Before the Court are the administrative record (Doc. 19), Nicholson’s brief (Doc. 20) and reply
(Doc. 27), and Standard’s brief (Doc. 24). For the reasons stated herein, the Court finds that
Standard’s decision to deny benefits is AFFIRMED, Nicholson’s claim is DENIED, and this case
is DISMISSED WITH PREJUDICE.
I.
Background
Nicholson was a participant in a long-term disability plan (“Plan”) issued and administered
by Standard. The Plan provides that “[i]f you become Disabled while insured under the Group
Policy, we will pay [long term disability] Benefits according to the terms of the Group Policy after
we receive Proof Of Loss satisfactory to us.” The Plan granted discretion to Standard to interpret
the Plan and to resolve all questions arising in the administration, interpretation and application of
the Plan including determining who is entitled to benefits.
Nicholson stopped working on September 28, 2014 and submitted a claim for benefits,
asserting that he was unable to work due to back pain.
Nicholson’s employer, Cudd Energy Services, sent his job description to Standard and
identified his occupation as “CPS Field Salesman” and “CPS District Salesman.” Standard had a
vocational expert, Paul Kangas, review the employer’s job description and Nicholson’s own
description of his job. Kangas determined that Nicholson had an occupation in “the Light strength
range.”
Dr. Gary Nudell, a board certified internist, reviewed Nicholson’s medical records. Dr.

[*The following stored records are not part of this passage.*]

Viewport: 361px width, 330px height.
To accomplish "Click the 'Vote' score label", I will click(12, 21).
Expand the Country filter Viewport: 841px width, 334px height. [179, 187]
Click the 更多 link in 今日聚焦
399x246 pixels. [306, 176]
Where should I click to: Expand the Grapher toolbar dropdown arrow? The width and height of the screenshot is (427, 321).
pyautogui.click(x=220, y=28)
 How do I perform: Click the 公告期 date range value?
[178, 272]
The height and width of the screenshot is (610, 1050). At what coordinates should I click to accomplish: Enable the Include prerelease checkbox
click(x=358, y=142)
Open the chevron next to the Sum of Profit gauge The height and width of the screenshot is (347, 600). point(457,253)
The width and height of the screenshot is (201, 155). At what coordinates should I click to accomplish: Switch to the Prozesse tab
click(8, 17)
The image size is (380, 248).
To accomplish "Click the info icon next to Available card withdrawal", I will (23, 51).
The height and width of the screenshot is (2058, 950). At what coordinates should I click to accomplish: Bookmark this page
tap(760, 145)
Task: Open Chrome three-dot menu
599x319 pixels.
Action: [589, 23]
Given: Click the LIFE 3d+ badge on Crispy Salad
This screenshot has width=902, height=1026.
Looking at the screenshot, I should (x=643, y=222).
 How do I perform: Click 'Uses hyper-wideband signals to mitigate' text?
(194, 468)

Nudell noted that Nicholson’s treating physician, Dr. Suh Niba, stated that Nicholson was unable
to work. However, Dr. Nudell noted that there were limited clinical findings related to Nicholson’s
self-reported complaints of pain and that he was not referred for specialty care. Based on his
review of the medical records, Dr. Nudell concluded that Nicholson “could perform light level
activity on a full time basis with reasonable continuity.”
In reliance upon this information, Standard denied Nicholson’s claim. After the denial,
Nicholson’s employer sent a letter that modified his job description and Dr. Niba sent
correspondence providing further support for his claim.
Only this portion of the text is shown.